=== Section Start ===

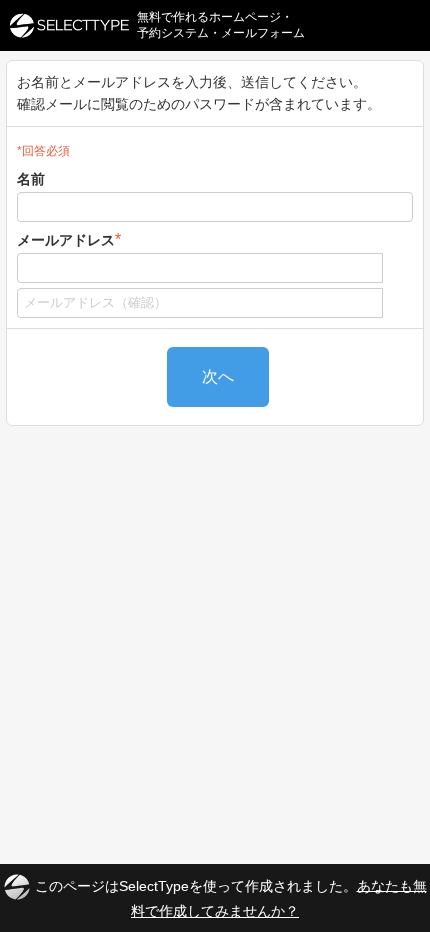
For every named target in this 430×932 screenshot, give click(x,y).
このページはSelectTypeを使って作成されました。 (231, 897)
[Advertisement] (215, 623)
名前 (31, 179)
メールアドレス (69, 239)
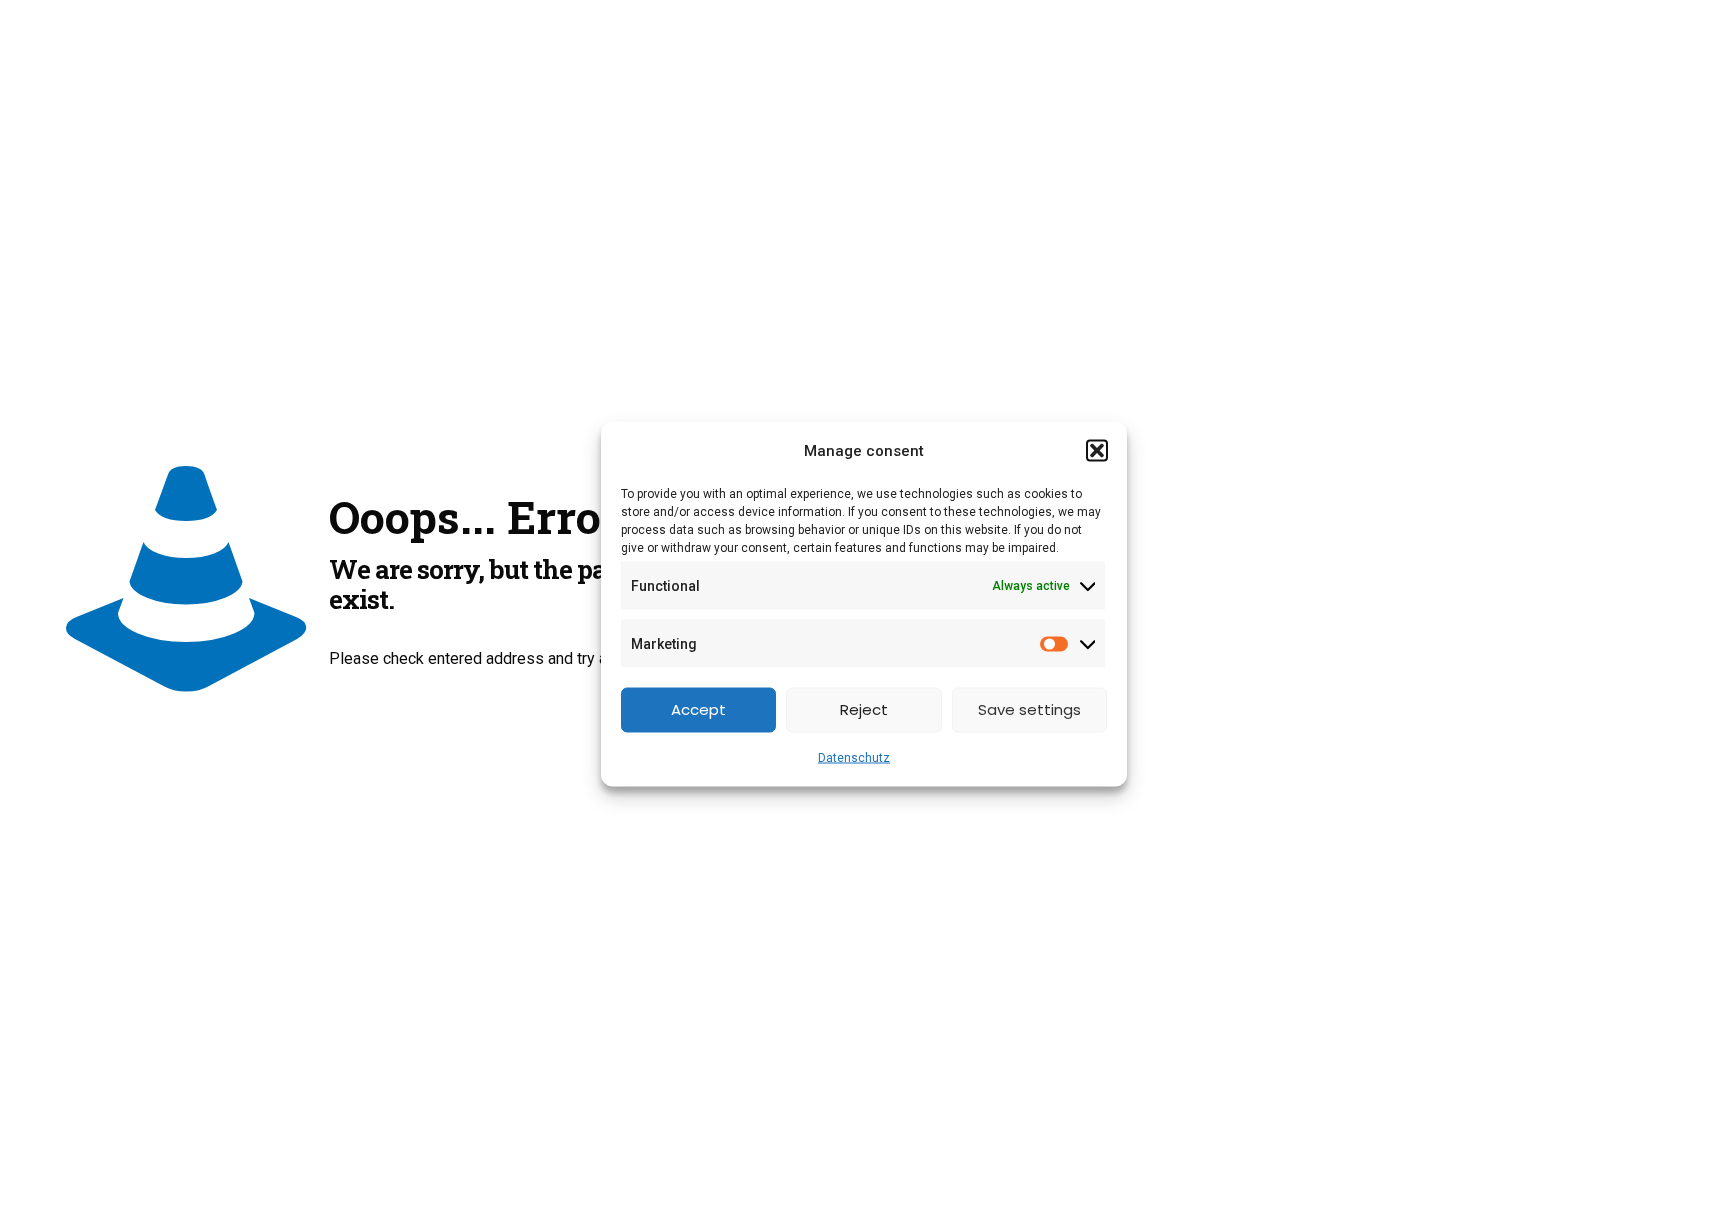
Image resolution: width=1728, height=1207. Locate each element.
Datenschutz (854, 757)
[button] (1097, 450)
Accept (698, 709)
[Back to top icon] (1632, 1166)
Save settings (1029, 709)
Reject (864, 709)
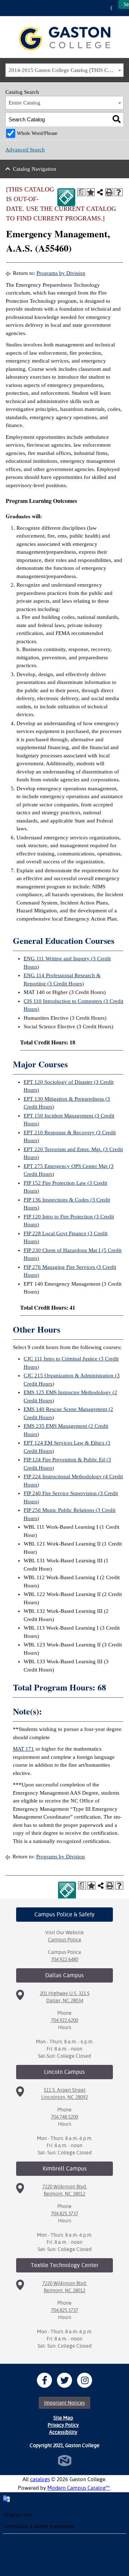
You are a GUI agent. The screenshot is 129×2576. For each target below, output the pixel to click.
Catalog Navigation (34, 169)
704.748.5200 (64, 2117)
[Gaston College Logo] (64, 38)
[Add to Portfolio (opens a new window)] (91, 192)
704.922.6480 (64, 1959)
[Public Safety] (66, 197)
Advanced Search (25, 149)
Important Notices (64, 2403)
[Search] (117, 119)
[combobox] (64, 70)
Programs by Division (61, 273)
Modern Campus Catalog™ (78, 2488)
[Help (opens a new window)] (119, 192)
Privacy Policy (63, 2425)
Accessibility (63, 2432)
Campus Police (64, 1939)
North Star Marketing (64, 2460)
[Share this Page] (100, 192)
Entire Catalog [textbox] (24, 103)
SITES (113, 8)
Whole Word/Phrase (37, 133)
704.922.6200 (64, 2020)
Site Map (63, 2418)
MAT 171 (23, 1749)
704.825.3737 (64, 2213)
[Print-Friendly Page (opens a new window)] (109, 192)
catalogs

=== Section End ===

ABOUT THIS TASK: Only a number is wanted here: how many lines of the data hold the string "click".

EXERCISE SOLUTION: 2